Der Kläger hat zwar gerügt, daß die Vorentscheidung von zwei benannten Urteilen des BFH abweiche. Es fehlt aber jeder Hinweis darauf, worin diese Abweichung besteht. Das gleiche gilt für die Darlegung der grundsätzlichen Bedeutung. Der Kläger hat nicht kenntlich gemacht, wieso eine Entscheidung zu den unterschiedlichen Fahrlässigkeitsmaßstäben der §§ 69 AO 1977, 109 AO von grundsätzlicher Bedeutung ist. Der Senat braucht hierzu jedoch nicht abschließend Stellung zu nehmen. Denn die Beschwerde ist in jedem Falle unbegründet.
Die gerügte Divergenz liegt nicht vor. Der Kläger ist als Haftender für Lohnsteuer in Anspruch genommen worden. Die Urteile des BFH, von denen nach Auffassung des Klägers das FG abgewichen ist, beziehen sich aber auf die Haftung für Säumniszuschläge und Umsatzsteuer (BFHE 141, 443, BStBl II 1984, 776) bzw. für Ergänzungsabgabe für Körperschaftsteuer und Säumniszuschläge dafür und für Körperschaftsteuer (BFHE 144, 329, BStBl II 1985, 702). Im Zusammenhang mit dieser Steuer spielt es für die Haftungsinanspruchnahme in der Tat eine Rolle, ob Mittel zur Tilgung der Steuerschulden zur Verfügung standen. Das gilt jedoch nicht für die Lohnsteuer. Nach ständiger Rechtsprechung des BFH sind, wenn die vorhandenen Gelder für die Abführung der Lohnsteuer nicht voll ausreichen, die Löhne entsprechend gekürzt auszubezahlen (vgl. z. B. BFH-Urteil vom 20. April 1982 VII R 96/79, BFHE 135, 416, 420, BStBl II 1982, 521, 523).

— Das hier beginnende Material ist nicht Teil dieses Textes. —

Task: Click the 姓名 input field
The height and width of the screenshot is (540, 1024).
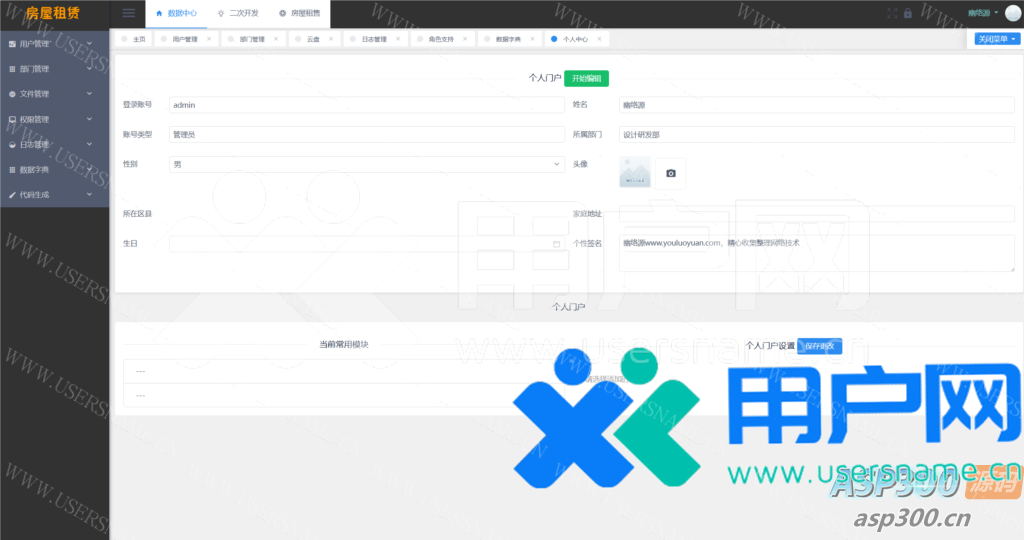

Die Frage, inwieweit der Fahrlässigkeitsmaßstab des hier allein anwendbaren § 69 AO 1977 von dem des § 109 AO abweicht, ist keine Frage von grundsätzlicher Bedeutung im Sinne des § 115 Abs. 2 Satz 1 FGO. Die Frage ist nicht klärungsbedürftig. Sie läßt sich unmittelbar aus dem Gesetz entnehmen (§ 109 AO: Es genügt neben Vorsatz jede Fahrlässigkeit; § 69 AO 1977; Es muß neben Vorsatz grob fahrlässiges Verhalten gegeben sein). Überdies spielt diese Frage im vorliegenden Verfahren keine Rolle, da hier § 109 AO nicht anwendbar ist und das FG festgestellt hat, der Kläger habe grob fahrlässig gehandelt.